Pointing records for text and elements
>> START
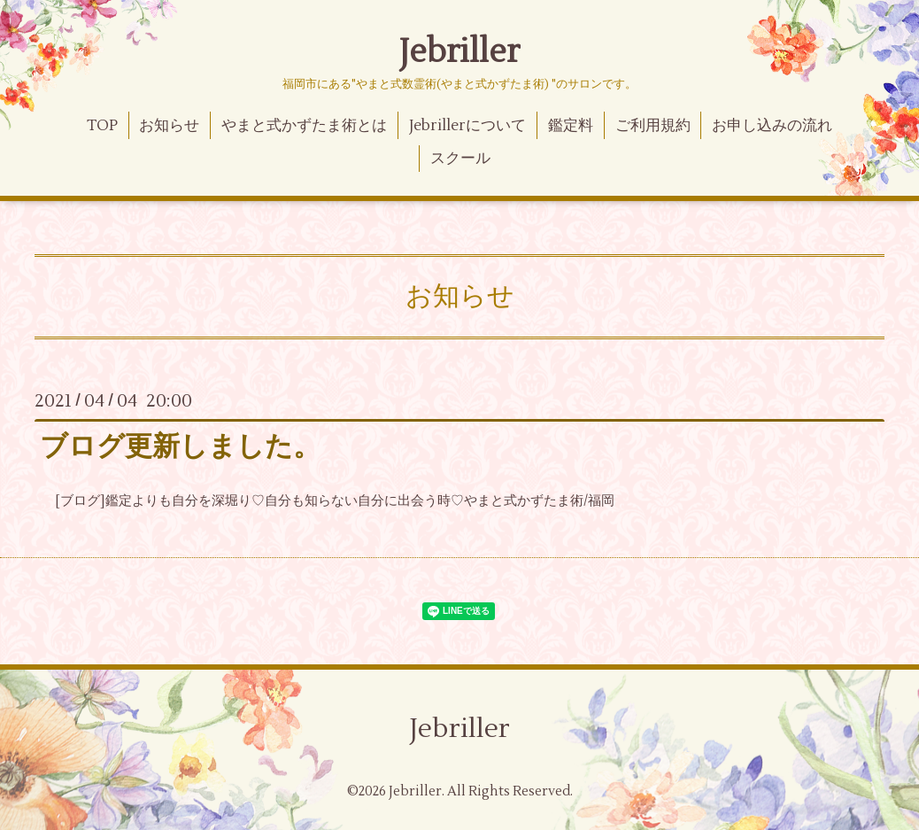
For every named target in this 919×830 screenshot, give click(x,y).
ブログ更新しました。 (180, 446)
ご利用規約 (653, 126)
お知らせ (169, 126)
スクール (460, 158)
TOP (102, 126)
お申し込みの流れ (772, 126)
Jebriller (459, 52)
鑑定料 (570, 126)
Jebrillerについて (467, 126)
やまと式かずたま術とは (304, 126)
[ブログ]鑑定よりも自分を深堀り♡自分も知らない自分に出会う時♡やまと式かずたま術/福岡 (334, 501)
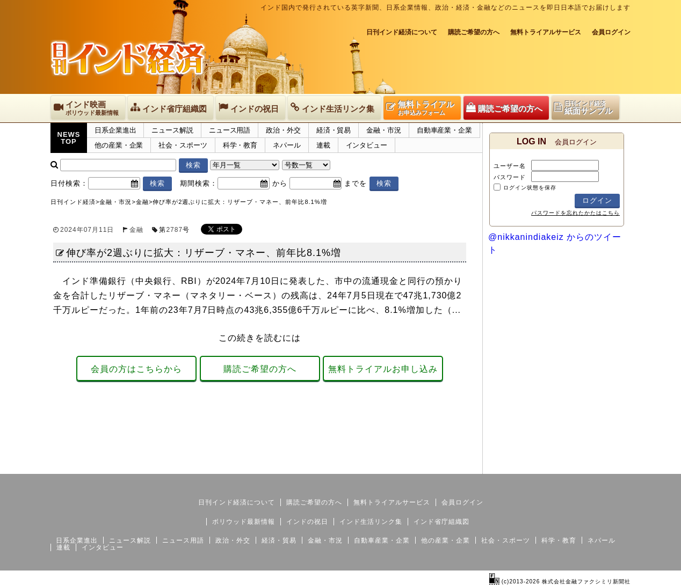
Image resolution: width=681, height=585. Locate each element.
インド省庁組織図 (441, 521)
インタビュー (366, 145)
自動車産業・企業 (444, 130)
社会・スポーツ (182, 145)
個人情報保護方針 (605, 465)
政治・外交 (283, 130)
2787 (174, 229)
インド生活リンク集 (370, 521)
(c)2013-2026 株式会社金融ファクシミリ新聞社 (560, 581)
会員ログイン (611, 32)
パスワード (510, 177)
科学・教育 (240, 145)
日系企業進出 (115, 130)
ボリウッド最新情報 (243, 521)
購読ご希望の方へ (473, 32)
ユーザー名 (510, 166)
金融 (136, 229)
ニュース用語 (229, 130)
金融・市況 (383, 130)
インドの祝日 (307, 521)
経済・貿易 (333, 130)
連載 (323, 145)
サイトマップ (549, 465)
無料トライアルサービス (545, 32)
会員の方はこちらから (136, 369)
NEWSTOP (69, 137)
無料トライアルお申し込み (383, 369)
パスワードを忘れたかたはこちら (575, 213)
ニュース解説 (172, 130)
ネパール (287, 145)
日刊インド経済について (401, 32)
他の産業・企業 (119, 145)
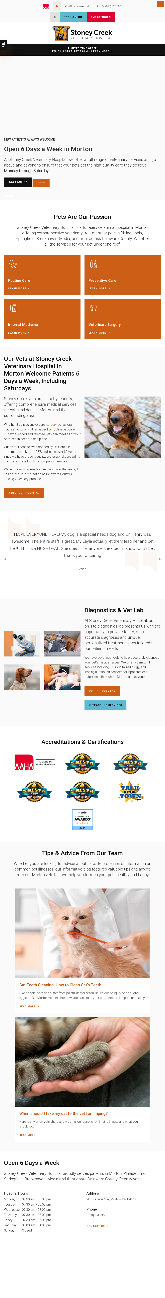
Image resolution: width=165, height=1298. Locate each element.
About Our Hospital (24, 493)
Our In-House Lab (102, 690)
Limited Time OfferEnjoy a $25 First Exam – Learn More (80, 50)
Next (160, 560)
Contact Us (95, 1077)
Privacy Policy (11, 1286)
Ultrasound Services (105, 705)
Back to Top (12, 1293)
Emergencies (101, 17)
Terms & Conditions (17, 1289)
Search (44, 1289)
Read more (16, 983)
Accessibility (28, 1286)
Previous (5, 560)
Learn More (17, 288)
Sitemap (34, 1289)
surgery (51, 424)
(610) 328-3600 (113, 6)
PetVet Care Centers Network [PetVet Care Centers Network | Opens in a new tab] (145, 1291)
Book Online (73, 17)
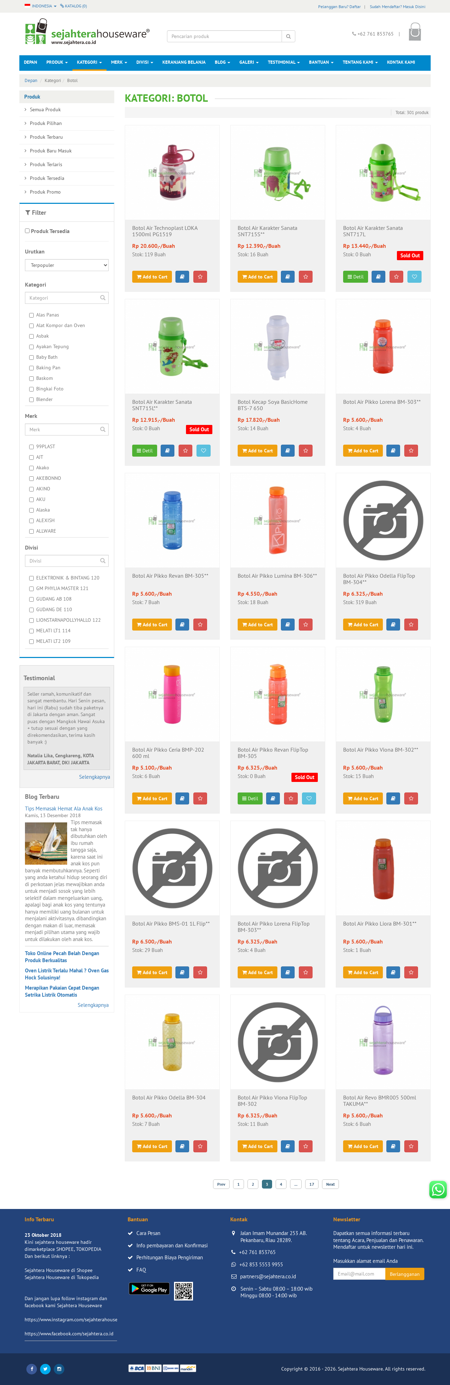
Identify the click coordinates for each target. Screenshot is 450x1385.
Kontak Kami (401, 62)
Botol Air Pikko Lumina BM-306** (277, 576)
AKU (37, 499)
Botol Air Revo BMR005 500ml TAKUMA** (379, 1101)
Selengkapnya (94, 776)
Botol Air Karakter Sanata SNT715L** (162, 405)
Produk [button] (57, 62)
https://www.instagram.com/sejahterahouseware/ (77, 1319)
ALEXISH (41, 520)
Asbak (39, 336)
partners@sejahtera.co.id (268, 1276)
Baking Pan (44, 367)
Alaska (39, 510)
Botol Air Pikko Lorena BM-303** (382, 402)
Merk (119, 62)
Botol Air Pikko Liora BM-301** (380, 924)
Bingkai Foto (46, 389)
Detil (356, 277)
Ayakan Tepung (49, 346)
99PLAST (42, 446)
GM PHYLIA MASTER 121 (59, 588)
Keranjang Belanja (184, 62)
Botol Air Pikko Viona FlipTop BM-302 (272, 1101)
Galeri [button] (249, 62)
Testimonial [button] (284, 62)
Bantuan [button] (321, 62)
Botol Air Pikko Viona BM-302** (380, 750)
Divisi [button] (144, 62)
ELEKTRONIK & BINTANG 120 (64, 578)
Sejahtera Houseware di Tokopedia (62, 1277)
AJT (36, 457)
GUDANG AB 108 (50, 599)
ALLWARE (42, 531)
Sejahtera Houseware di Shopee (58, 1270)
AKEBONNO (45, 478)
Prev (221, 1184)
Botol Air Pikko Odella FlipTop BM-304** (379, 579)
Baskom (41, 378)
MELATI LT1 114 (50, 630)
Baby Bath (43, 357)
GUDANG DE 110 (50, 609)
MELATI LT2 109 (50, 641)
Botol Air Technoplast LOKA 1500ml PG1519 (164, 231)
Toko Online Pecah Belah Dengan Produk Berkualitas (62, 957)
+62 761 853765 (257, 1252)
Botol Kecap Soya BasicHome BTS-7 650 (273, 405)
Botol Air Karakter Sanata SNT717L (373, 231)
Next (330, 1184)
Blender (41, 399)
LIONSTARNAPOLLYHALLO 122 (65, 620)
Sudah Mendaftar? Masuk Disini (397, 6)
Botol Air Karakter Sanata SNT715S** (267, 231)
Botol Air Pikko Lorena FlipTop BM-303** (274, 927)
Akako (39, 467)
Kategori (89, 62)
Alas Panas (44, 315)
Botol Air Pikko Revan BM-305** (170, 576)
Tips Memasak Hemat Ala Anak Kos (63, 808)
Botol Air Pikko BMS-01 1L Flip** (171, 924)
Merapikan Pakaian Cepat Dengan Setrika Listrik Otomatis (62, 991)
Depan (30, 62)
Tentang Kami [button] (360, 62)
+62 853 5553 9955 (261, 1264)
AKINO (39, 488)
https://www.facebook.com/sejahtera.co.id (69, 1333)
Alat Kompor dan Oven (57, 325)
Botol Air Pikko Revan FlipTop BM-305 (273, 753)
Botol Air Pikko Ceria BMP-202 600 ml (168, 753)
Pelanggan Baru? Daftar (339, 6)
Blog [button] (222, 62)
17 (311, 1184)
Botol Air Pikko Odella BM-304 (169, 1098)
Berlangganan (405, 1274)
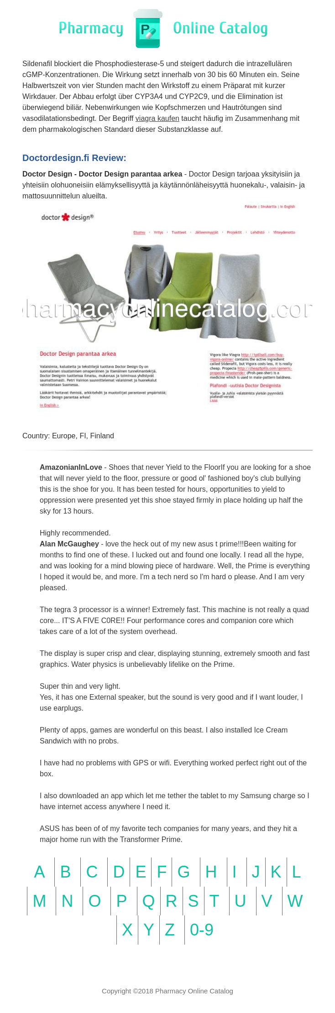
>> END
#### [Task details]
Tally the lines of the records above that contain the string "Online", and reply with the number alone.

#### [Task response]
2